When the long-awaited federal and state health insurance exchange websites launched Oct. 1, industry experts everywhere predicted an array of problems — slow load times, inconvenient registration requirements and even site crashes — many of which came true. Now that the dust from the initial pandemonium has settled, it’s clear there’s one big issue with the exchange sites few experts were able to predict: fraud.
So far, most of the fraud has been of the information-gathering variety; consumers are directed to websites almost identical to the federal or state exchange sites and instructed to enter basic information for registration. Some sites even ask consumers to enter financial information, such as credit card or bank account numbers, but according to experts, scammers will take whatever information they can get.
“Scammers go after whatever personal data they can get, including Social Security numbers, credit card numbers, and, in some cases, even security questions and answers,” explains Greg Mancusi-Ungaro, chief marketing officer at BrandProtect, an organization that provides corporations with tools to monitor online activities that misuse or misappropriate corporate brands.

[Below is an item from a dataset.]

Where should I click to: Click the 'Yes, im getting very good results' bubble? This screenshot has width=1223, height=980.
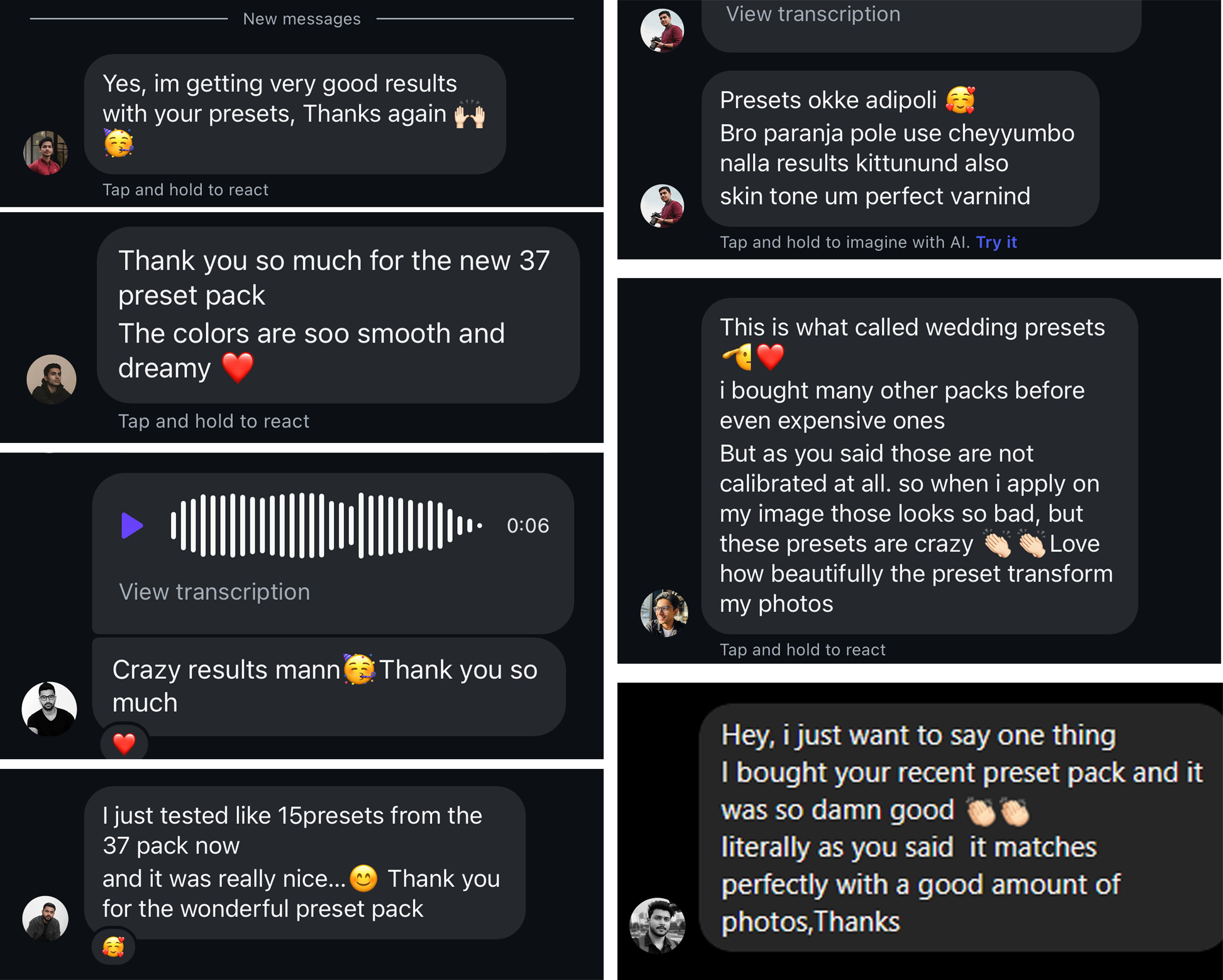click(x=295, y=113)
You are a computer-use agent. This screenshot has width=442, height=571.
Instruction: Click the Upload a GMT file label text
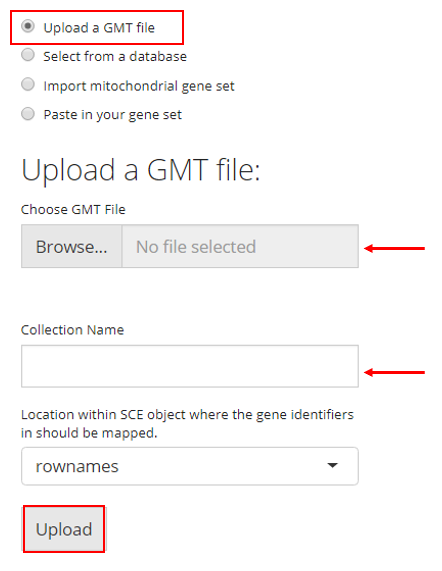[99, 28]
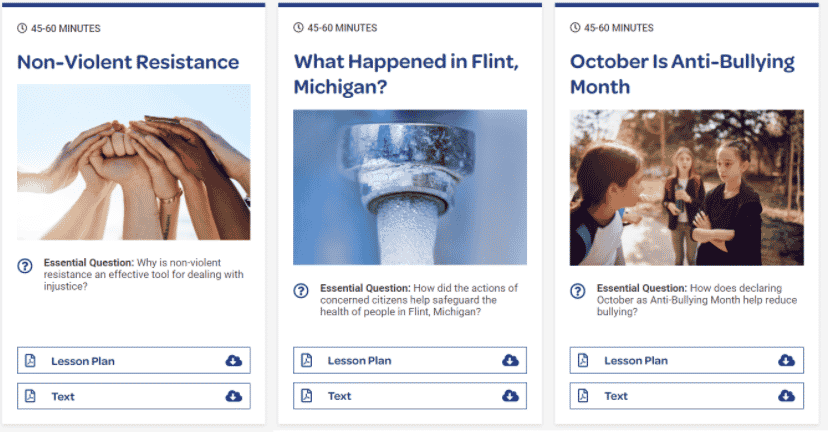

“People tend to choose the same security questions, and the clever scammer will ask those questions and then use that information,” he says.
“They really want to capture any personal data that will either allow them to directly access your bank accounts, or they are after any information that will allow them access to your email account,” adds Dylan Sachs, director of identity theft at BrandProtect.
“If you think about it, if a scammer has access to your email, they’ll now have access to all of your social media profiles, banking information, utilities information, and medical information. Everything you do requires some kind of email address. If the criminal can capture your email, they can dig through your archives to find your bank account or even your Facebook username or password.”
Also read: Target breach spurs ID theft insurance interest
“They can reset your passwords to whatever they like, so then they have access to your entire friends network,” Sachs says. “It’s not just the financial information; they want identity information, too.”
With that information, Mancusi-Ungaro explains, scammers can control your online identity and personalities.
“Once they have that, there’s almost no limit to what they can do,” he says.